Conducting whistleblowing investigations amid increasing regulatory and press scrutiny
September 2024 | EXPERT BRIEFING | FRAUD & CORRUPTION
financierworldwide.com
Whistleblowing has increased significantly – both within organisations and to authorities. This rise is encouraging as it indicates that employees are becoming comfortable voicing their concerns, and it leads to issues being identified and investigated. However, the increase in whistleblowing reports also poses a challenge for organisations in ensuring that they are handling these reports effectively, while maintaining an environment that supports speaking up.
In tandem with the increase in whistleblowing, organisations are navigating changes in the investigations and enforcement landscape. These developments include the EU’s Whistleblower Directive being transposed into member state law. This has brought about complications due to different interpretations by member states of the directive’s requirements. Further developments include several jurisdictions introducing or considering financial incentives for whistleblowers, which is a longstanding practice in the US, and calls for more rigorous review by authorities and governments into how whistleblower complaints are managed.
These changes highlight the importance of having well-defined processes to address the handling of speak-up claims in accordance with applicable laws. This is especially important given the heightened attention from the media and authorities on how investigations are conducted.
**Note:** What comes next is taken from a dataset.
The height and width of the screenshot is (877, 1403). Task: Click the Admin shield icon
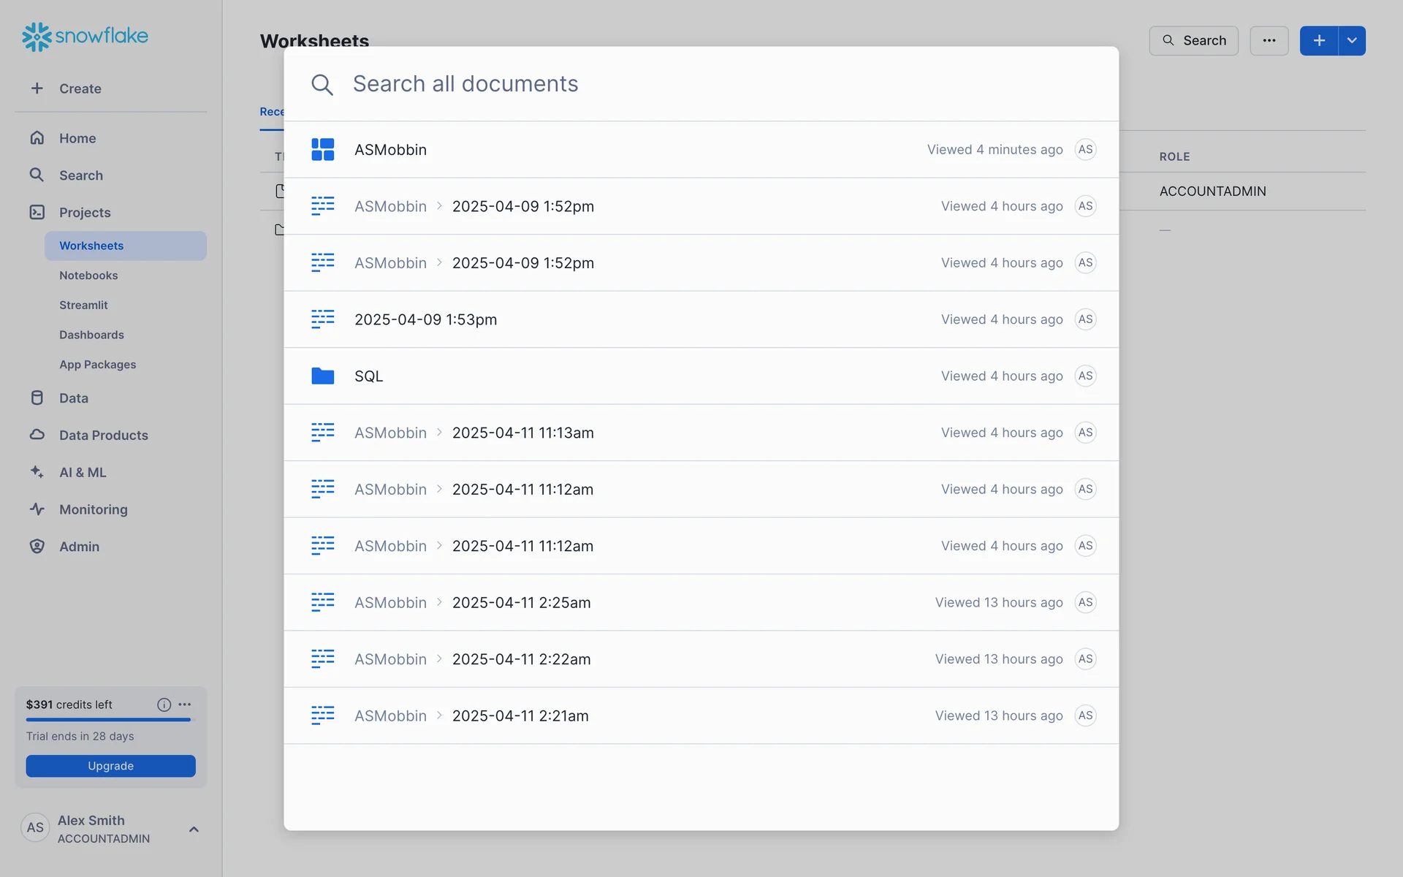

This article examines developments in the whistleblowing regimes in the UK, US and EU, and considers the wider challenges organisations encounter during speak-up investigations. It also offers practical steps organisations can take to effectively manage and respond to speak-up allegations.
UK
Authorities in the UK are updating their approach toward whistleblowers. Currently, only two systems in the UK financially incentivise whistleblowers. These are the Competition and Markets Authority’s system in which whistleblowers are compensated for providing information about unlawful cartel activity, and HM Revenue and Customs compensating whistleblowers for providing evidence on tax fraud.
In February 2024, Nick Ephgrave, the new director of the Serious Fraud Office (SFO), suggested financially incentivising whistleblowers for their information would speed up cases. His rationale was that cases might be concluded more quickly where financially incentivised whistleblowers can provide ‘smoking gun’ evidence.
In parallel, in late 2023, the Financial Conduct Authority also promised enhancements to its own whistleblower procedures. After Mr Ephgrave’s remarks, it has said that it intends to work with the SFO on developing financial incentive plans for whistleblowers.
In March 2023, the UK government initiated an assessment of its whistleblowing policies. This review, conducted by the Department for Business and Trade (DBT), is focused on evaluating how well the current framework supports employees in exposing wrongdoing, safeguards them from retaliation and job loss, and fosters a broader cultural shift.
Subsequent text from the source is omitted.